Ah, the light of this lamp would reveal
The face of my Beloved to me.’
If Deven came upon them during such a performance, there was nothing for it but to retire to a corner and sit down quietly and wait till it was over when Raj’s aunt would get to her feet with a sigh, the only time she appeared a little sad, and go off to cook them a meal, and the tailor would put away his drum, take out a packet of cigarettes and tell Deven about his latest customers and their whims.
‘She came in a long, long car with a pile like this – this – of materials. “There is a wedding in the family, I need thirty blouses by Sunday,” she says. O Ma, by Sunday? I say, how can I, a poor tailor who has no assistant, and bad eyes also, only just recovering from conjunctivitis? I always say that to frighten people away if I can’t take on more work, but nothing frightens her away. She is counting out the materials – two cambric, two two-by-two, two rubia voile, two satin silk, two Benares brocade – and each one a different style. What styles, I tell you, even a courtesan of the Moghul courts never thought up any like them – here an opening, there an opening, what is there left for me to sew, only tapes to hold them together?’ he laughed through his sharpened, blackened teeth, making a sound like a whistle.
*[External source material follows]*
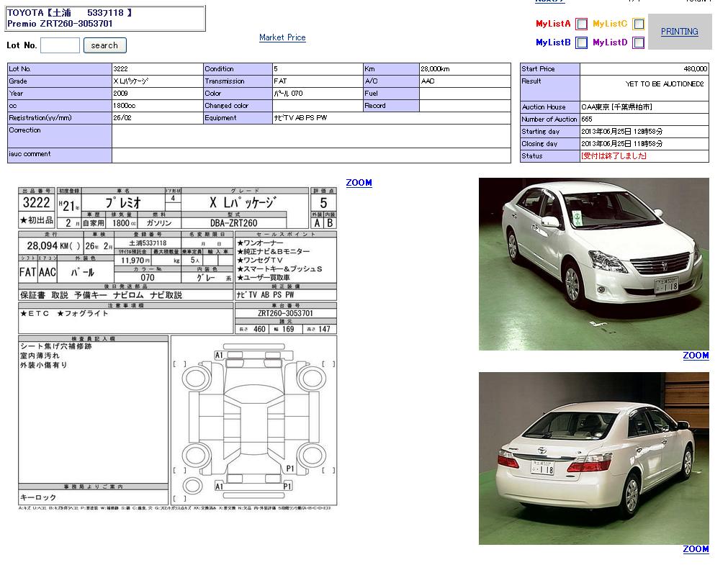Screen dimensions: 728x565
Task: Click the PRINTING link
Action: [679, 32]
Then he exhaled, ‘O Ma-a. Let more such fish fall into my net and I will be
able to move out of Darya Ganj. I know a place in Tolstoy Lane where they are wanting a ladies’ tailor. If I can become a full partner there, O Ma-a!’
This Deven had to endure if he wished to eat and sleep in the flat and it was so very convenient being within walking distance of the lane where he worked all day, and a place moreover where no one questioned him about his family, job, occupation or anything at all, that he did so patiently. He sometimes felt a twinge of guilt at the expense he was causing the polite and hospitable old woman, but when he once stopped in the market on the way to buy her a basket of fruit, he found that she offered it to the gods instead of eating it and after that distributed it all amongst a band of monks who had come visiting, so he did not buy her any more: he had a fastidious dislike of the monks’ soft flesh, unmarked by toil. Lowering himself on to the mat in the veranda that night, he was not able to relax and stretch out and give himself up to what was surely well-earned rest. He felt uneasy at having been so forcefully reminded that day of his initial three days’ stay having stretched to three weeks. What must that insufferably loquacious tailor take him for – just another leech? In his role as the widow’s protector, might he not one day throw Deven out if he suspected him of having sponged for too long? Crossing his arms under his head, he listened to the tailor’s lascivious monologue about a new customer, a foreign woman, fair, droning on in his corner like a trapped mosquito, and tried to discover in him some sign of a poisonous sting. But the tailor seemed as pleased as ever to have a captive listener.
Through the veranda railing he could see the night sky lit to a chemical incandescence by the violet street lamps that shone into the veranda as well as the small park across the road. So late at night, the park was deserted, considered unsafe by the residents of this backwater of Darya Ganj, although by day it was filled with old men sitting in the shade, errand boys stopping for a game of marbles or a quiet smoke, and furtive couples behind the bushes. Once it had also held Deven and Raj, copying down each other’s homework or playing a desultory game of cricket – Raj with his shorter leg in a clumsy orthopaedic boot and Deven trying to hide away from Murad’s more demanding friendship and avoid going home to his own family. Even then he had always been running away from someone.